Prosecutors say that right before the car went off the cliff, there was a “hard acceleration” and “no attempts at braking,” which leads them to believe that Alexandria intentionally crashed the car.
LawNewz.com founder Dan Abrams and HLN’s Nancy Grace discussed the case on Good Morning America on Wednesday. Abrams argued that this sounds more like a manslaughter case than murder, saying that unless it was a murder-suicide, it doesn’t make sense that Alexandria would intentionally drive herself off a cliff to kill her sister. Grace seemed pretty confident in the case for murder, based on the details available, saying that the fact that Alexandria didn’t attempt to brake shows that she knew what she was doing.
Hawaii law defines second degree murder as when someone “intentionally or knowingly causes the death of another person” Manslaughter, on the other hand, is when someone “recklessly causes the death of another person,” “intentionally causes another person to commit suicide,” or, as a defense to a murder charge (like in this situation), an offense can be reduced to manslaughter if it’s shown that the person acted “under the influence of extreme mental or emotional disturbance for which there is a reasonable explanation.”
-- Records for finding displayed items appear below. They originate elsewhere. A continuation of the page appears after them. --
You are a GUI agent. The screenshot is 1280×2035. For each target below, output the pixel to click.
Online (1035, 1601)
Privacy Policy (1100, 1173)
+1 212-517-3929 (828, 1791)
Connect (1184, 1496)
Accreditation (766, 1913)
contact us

As Abrams said, they were fighting in the car when Alexandria stepped on the gas. While it may have been an intentional act, there could have been an “extreme mental or emotional disturbance” that would make this manslaughter. A defense attorney would likely argue that this may not even have been intentional at all. The two of them were fighting in the car, and they were approaching a cliff. Maybe Alexandria meant to slam on the brakes, but being distracted by her sister, hit the wrong pedal. Not only would that account for not braking, it explains why there would be a hard acceleration before the car went over the edge. Right now it’s unclear, and in a criminal case, that can be the best defense.